Home > Code, Crawlers > Ruby Could Replace my Python Crawler Pretty Soon

Ruby Could Replace my Python Crawler Pretty Soon

One of my developers just sent me some truly incredible stats about Ruby 1.9 and its threading performance.

20 threads * 100,000 iterations
Ruby 1.9 = 1.54 s.
Ruby Enterprise = 3.01 s.
JRuby 1.1.2 = 5.82 s.
Jython 2.2.1 = 11.86 s.
Python 2.5.2 = 12.32 s.
Ruby 1.8.7 = 22.68

Since our attempt at testing Ruby as a crawler really wasn’t all that much slower than Python it could be really interesting to see what will happen with Ruby 1.9.

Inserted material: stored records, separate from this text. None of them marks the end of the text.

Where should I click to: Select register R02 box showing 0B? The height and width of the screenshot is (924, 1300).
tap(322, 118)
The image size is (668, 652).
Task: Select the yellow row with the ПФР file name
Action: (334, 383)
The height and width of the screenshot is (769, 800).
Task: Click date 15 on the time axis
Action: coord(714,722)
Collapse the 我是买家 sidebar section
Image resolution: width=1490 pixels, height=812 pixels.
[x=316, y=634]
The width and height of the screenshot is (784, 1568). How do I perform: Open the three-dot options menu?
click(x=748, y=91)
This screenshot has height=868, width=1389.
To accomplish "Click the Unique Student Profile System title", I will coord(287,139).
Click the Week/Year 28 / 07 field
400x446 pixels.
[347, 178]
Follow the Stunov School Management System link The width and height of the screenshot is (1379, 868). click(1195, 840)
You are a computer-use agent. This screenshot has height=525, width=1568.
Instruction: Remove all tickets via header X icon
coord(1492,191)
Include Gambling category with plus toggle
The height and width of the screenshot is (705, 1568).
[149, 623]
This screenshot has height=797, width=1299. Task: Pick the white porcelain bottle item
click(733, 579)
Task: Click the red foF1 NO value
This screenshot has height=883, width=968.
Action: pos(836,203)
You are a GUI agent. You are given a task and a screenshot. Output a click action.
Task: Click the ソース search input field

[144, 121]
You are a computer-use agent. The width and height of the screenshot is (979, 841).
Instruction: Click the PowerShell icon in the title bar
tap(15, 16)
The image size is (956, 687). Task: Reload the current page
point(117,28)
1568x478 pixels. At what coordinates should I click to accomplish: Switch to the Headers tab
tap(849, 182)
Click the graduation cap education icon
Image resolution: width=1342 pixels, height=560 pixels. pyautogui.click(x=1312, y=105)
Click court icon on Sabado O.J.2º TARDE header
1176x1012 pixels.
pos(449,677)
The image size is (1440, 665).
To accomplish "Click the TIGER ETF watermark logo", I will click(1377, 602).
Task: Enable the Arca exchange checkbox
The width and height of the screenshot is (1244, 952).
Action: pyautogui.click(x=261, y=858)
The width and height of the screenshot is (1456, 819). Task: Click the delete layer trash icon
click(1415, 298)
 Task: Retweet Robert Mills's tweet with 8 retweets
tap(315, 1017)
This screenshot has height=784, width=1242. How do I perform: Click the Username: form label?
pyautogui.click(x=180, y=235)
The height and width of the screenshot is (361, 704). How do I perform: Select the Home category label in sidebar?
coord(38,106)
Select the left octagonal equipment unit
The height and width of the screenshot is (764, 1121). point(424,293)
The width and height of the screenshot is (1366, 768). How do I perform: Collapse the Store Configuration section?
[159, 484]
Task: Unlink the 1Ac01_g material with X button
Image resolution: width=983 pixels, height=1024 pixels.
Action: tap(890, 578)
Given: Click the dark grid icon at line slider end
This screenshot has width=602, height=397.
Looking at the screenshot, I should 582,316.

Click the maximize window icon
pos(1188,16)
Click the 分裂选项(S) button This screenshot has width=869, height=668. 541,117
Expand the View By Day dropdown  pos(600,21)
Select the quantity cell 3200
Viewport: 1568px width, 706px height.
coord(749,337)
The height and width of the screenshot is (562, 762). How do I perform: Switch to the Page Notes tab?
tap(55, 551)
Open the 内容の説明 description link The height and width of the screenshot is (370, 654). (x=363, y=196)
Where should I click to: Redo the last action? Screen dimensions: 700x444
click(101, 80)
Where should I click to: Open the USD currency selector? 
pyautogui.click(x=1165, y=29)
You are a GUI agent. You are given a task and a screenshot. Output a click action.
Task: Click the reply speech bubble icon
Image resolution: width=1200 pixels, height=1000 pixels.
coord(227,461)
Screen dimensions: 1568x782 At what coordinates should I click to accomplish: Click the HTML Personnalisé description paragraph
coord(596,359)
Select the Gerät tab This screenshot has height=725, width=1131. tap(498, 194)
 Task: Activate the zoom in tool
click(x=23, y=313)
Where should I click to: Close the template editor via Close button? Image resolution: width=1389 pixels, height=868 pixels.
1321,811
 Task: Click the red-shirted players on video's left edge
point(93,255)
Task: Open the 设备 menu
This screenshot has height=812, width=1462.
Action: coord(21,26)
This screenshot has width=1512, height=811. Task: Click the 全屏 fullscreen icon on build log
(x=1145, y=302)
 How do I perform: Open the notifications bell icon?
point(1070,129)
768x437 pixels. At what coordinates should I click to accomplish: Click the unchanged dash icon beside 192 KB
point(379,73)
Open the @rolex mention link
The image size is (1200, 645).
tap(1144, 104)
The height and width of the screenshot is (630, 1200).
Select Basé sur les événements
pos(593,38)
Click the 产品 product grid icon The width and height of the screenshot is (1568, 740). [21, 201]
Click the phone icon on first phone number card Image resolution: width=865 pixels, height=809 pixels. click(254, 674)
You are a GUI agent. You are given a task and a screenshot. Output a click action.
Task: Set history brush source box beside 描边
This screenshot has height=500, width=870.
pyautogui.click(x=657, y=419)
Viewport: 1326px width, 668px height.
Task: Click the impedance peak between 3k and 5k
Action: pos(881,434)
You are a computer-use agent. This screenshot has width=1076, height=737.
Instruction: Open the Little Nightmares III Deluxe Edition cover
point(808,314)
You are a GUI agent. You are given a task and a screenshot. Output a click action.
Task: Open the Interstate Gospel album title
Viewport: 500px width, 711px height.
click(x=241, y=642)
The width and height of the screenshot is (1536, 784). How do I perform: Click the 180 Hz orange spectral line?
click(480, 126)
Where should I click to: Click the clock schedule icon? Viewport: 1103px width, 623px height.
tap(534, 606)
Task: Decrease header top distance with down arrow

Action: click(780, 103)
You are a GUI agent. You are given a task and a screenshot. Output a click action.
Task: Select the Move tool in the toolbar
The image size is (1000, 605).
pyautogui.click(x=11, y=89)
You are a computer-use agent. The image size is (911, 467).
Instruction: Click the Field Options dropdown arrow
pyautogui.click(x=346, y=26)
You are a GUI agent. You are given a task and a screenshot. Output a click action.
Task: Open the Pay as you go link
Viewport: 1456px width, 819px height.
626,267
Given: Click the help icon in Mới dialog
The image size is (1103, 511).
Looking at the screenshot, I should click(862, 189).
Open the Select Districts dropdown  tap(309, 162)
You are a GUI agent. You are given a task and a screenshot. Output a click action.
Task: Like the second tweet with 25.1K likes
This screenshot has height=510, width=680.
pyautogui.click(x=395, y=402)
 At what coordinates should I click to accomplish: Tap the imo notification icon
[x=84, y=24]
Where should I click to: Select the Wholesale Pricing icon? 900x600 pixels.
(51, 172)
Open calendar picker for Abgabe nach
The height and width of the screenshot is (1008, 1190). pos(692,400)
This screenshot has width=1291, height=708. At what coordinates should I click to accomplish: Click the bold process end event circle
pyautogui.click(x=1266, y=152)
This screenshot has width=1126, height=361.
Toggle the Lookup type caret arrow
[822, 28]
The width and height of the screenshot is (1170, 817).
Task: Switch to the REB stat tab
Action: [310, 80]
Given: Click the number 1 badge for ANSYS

The blog post about the test (Its in Polish)

Categories: Code, Crawlers Tags:
  1. Michael Campbell
    July 29th, 2008 at 08:05 | #1

    You’re presuming that your bottleneck was the threading.

  2. July 29th, 2008 at 09:58 | #2

    It’s kind of hard to evaluate metrics without seeing the actual code. A lot of micro benchmarks aren’t indicative of real world performance.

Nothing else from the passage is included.